As of any service within the Governify environment, the Events Collector service exposes an API to interact with it. This API is used by the Registry service to request the data needed to compute the metrics and guarantees.

POST-GET Asyncronous API​

Due to computations taking long time, the Events Collector API is asyncronous. This API uses a POST-GET policy. This policy implies that a POST request is made in the first place to start a computation, the API will respond with a computation Id which is then used to retrieve the results with a GET request. The following state diagram illustrates this behaviour:

Endpoints​

According to the POST-GET policy, the Events Collector API exposes two endpoints:

MethodEndpointDescription
POST/api/v2/computationsStarts a computation and returns a computation Id.
GET/api/v2/computations/{computationId}Retrieves the results of a computation.

Advanced​

The file ./configurations/sourcesManager.json cointains information about needed parameters for the collector needs for fetching API data. The structure is fairly simple:

The file is a JSON containing 3 objects:

  • endpoints

    It stores the relation between and actual metric input and the endpoint of the API it connects to. This object contains as many objects inside as APIs the collector has integrated into it. Each object contains the relation between the data the metric needs to compute and the endpoint where the collector can find that data.

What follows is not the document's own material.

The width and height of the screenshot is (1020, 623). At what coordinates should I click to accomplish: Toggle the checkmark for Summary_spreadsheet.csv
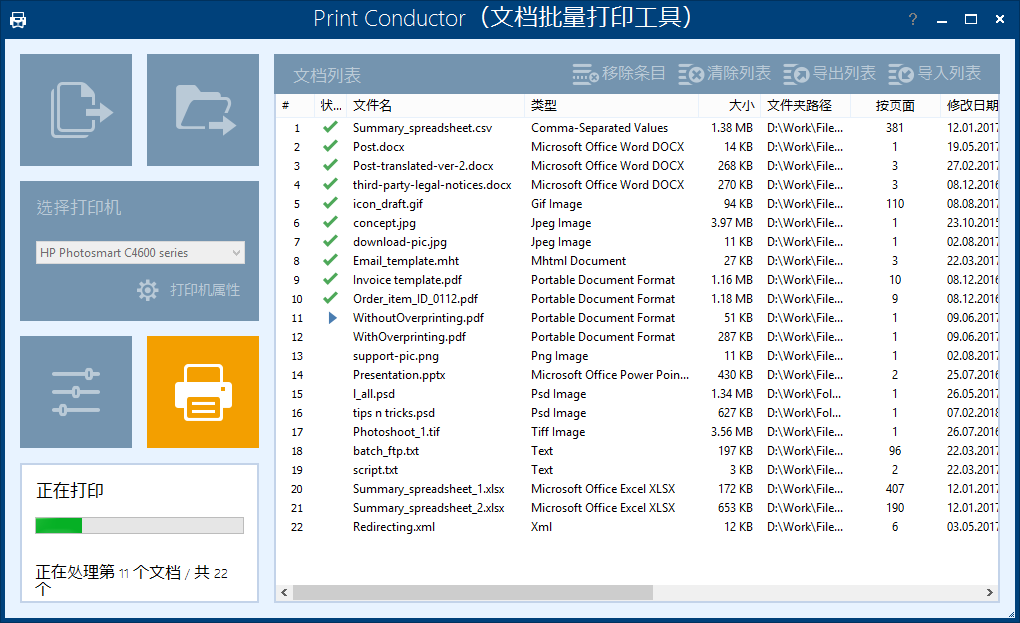point(332,127)
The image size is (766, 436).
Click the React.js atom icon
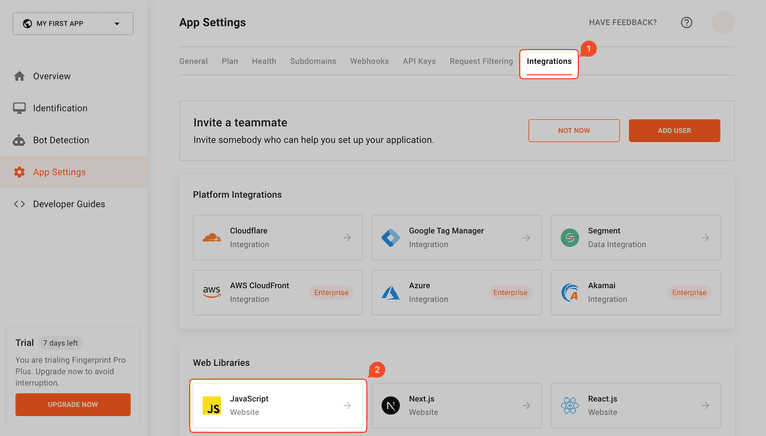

    ./configurations/sourcesManager.json

    "endpoints": {
    "github": {
    "events": "/repos/{github.repoOwner}/{github.repository}/events"
    },
    "pivotal": {
    "activity": "/projects/{pivotal.project}/activity"
    },
    "heroku": {
    "releases": "/apps/{heroku.project}/releases"
    }
    }

    The endpoints can have integrations indicated between {}. Theese will be replaced with the actual project information to fetch the data.

  • substitutions

    Some metrics, when looking for the match with the payload the APIs return, might need to look for the user of a repo for example. In this array it is possible to indicate the relation between an %STRING% string on a metric with an actual integration

    ./configurations/sourcesManager.json

    "substitutions": [
    "GITHUB.REPO_OWNER->github.repoOwner"
    ]

    In this substitution any %GITHUB.REPO_OWNER% string inside a metric will be replaced with the github.repoOwner integration of the project.

  • payloadDates

    This configuration is changed whenever a new API is integrated in the system. Metrics have nothing to do with this as long as it is configured correctly on integration. It tells each API fetcher where can it find the timestamp of the event. For example:

    For this shortened pivotal activity payload:

    ./configurations/sourcesManager.json

    {
    "kind": "story_update_activity",
    "guid": "2242320_415",
    "project_version": 415,
    "message": "César García Pascual started this feature",
    ...

    ...
    "performed_by": {
    "kind": "person",
    "id": 3296464,
    "name": "César García Pascual",
    "initials": "cgp"
    },
    "occurred_at": "2020-01-27T12:43:51Z"
    }

    The timestamp of this event is 2020-01-27T12:43:51Z indicated on the field occurred_at at the end of the payload. So the sources manager configuration will look like this:

    ./configurations/sourcesManager.json

    "payloadDates": {
    "pivotal": "occurred_at"
    }

Collector Metric-Config Example​

Having this simplified metric concerning the APIs sources:

METRIC

"element": {
"percentage": {
"related": {
"github": {
"events": {
"type": "PullRequestEvent",
"payload": {
"action": "closed",
"pull_request": {
"base": {
"label": "%GITHUB.REPO_OWNER%:master"
}
}
}
}
},
"window": 86400
}
}
},
"event": {
"pivotal": {
"activity": {
"highlight": "accepted"
}
}
}

The collector will fetch information from 2 sources. Looking at the GitHub request:

METRIC

"github": {
"events": {
"type": "PullRequestEvent",
"payload": {
"action": "closed",
"pull_request": {
"base": {
"label": "%GITHUB.REPO_OWNER%:master"
}
}
}
}
}

The system will fetch the events information. Going to the endpoints configuration:

ENDPOINTS

"github": {
"events": "/repos/{github.repoOwner}/{github.repository}/events"
}

The events information corresponds to the endpoint /repos/{github.repoOwner}/{github.repository}/events. The system will substitute {github.repoOwner} and {github.repository} with the information extracted from the Scope Manager for the project.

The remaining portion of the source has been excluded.